Fonterra has hit out at a statement made by rival Open Country Cheese claiming the dairy giant's capital structure plans would reduce competition.
Yesterday, Open Country Cheese chairman Laurie Margrain said Fonterra’s planned stage three of its capital restructuring process could lock farmers into the co-operative.
He said if Fonterra was no longer required to accept supply when request or to redeem the shares ot hsoe who wish to exit, then farmers would become economically locked in.
Currently, farmers can redeem their shares at the current fair value price set by an independent assessor.
Fonterra chairman Sir Henry van der Heyden said there would always be open entry and exit for farmers.
“It is inconceivable to think that anyone would suggest otherwise. It is simply out of the question. Our farmers will always be able to come and go as they please and be able to buy and sell their shares,” Sir Henry said.
“What Open Country Dairy is really worried about is Fonterra strengthening its financial position so that it can be more competitive in the global food market and improve returns for Fonterra farmers in future years.”
The tit-for-tat response was a reflection of a lack of information about Fonterra’s stage three plans.

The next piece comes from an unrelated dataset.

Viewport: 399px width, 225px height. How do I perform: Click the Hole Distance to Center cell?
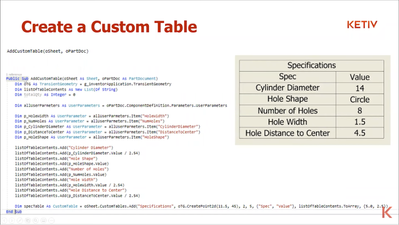pyautogui.click(x=287, y=133)
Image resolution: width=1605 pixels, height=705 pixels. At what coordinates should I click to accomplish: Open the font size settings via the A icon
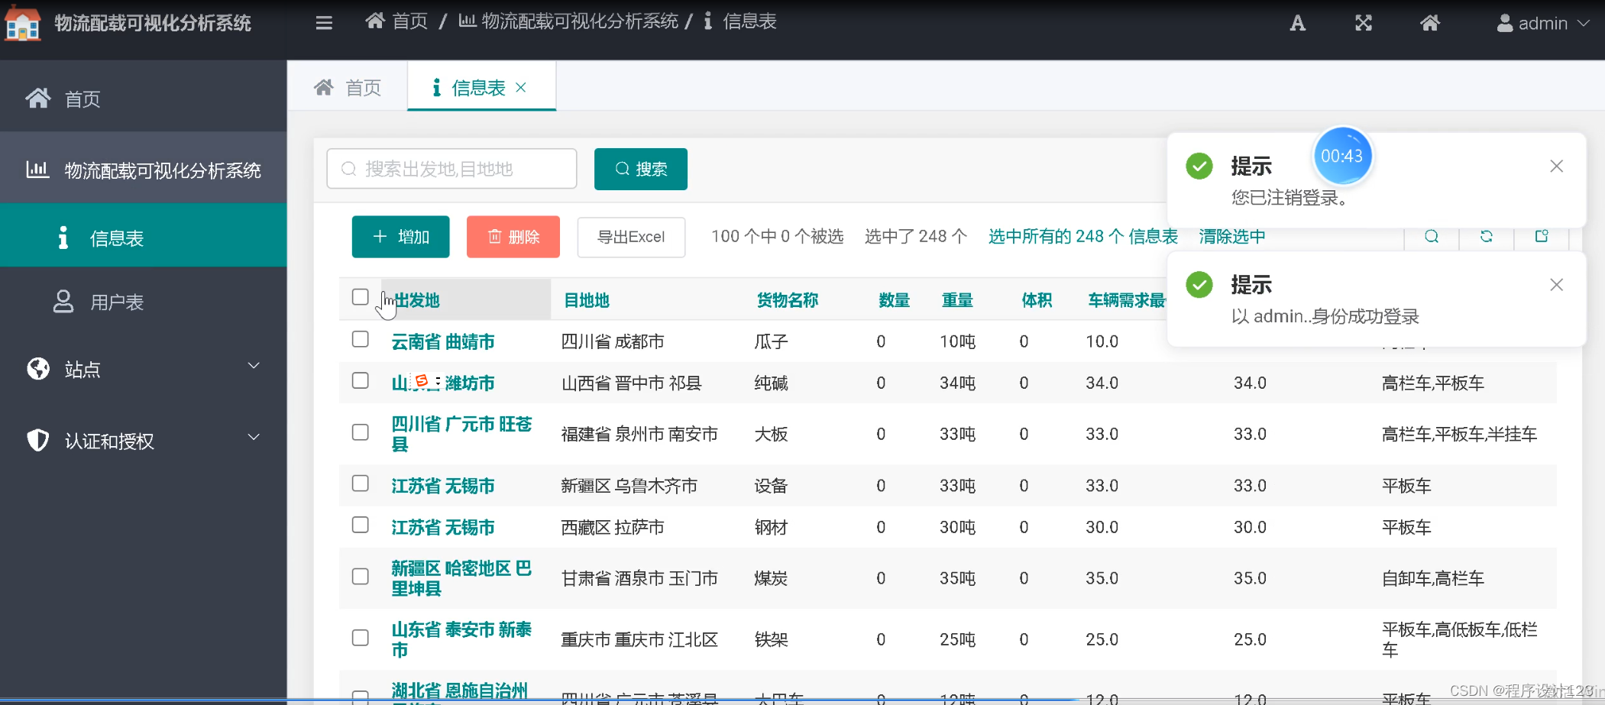pyautogui.click(x=1297, y=23)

While stage three would involve creating a market and platform for share trading among the co-op’s farmer shareholders, details have yet to be revealed.
After the first two stages if Fonterra’s capital structure proposal were agreed to, shareholding farmers can now buy shares up to 120% of their expected milk production – based on a one share for every kilogram of milksolids.
If farmers agree to the concept, they would be forced to buy and sell shares on the restrict market created by the company.
While the share price would be artificially maintained at $5.10 – the current fair value share price – until the restrict market share value came into line, the real value would be determined by the market.
If farmers bought at a high price and then demand for shares reduced those who wanted to sell would likely have to at a lower price.
Then, if environmental conditions changed and milk production fell, then farmers would have shares in excess of 120%.
However, NBR understands that one-off events, such as drought affecting production, would be accommodated in the stage three proposal and farmers would not be forced to sell in the short term.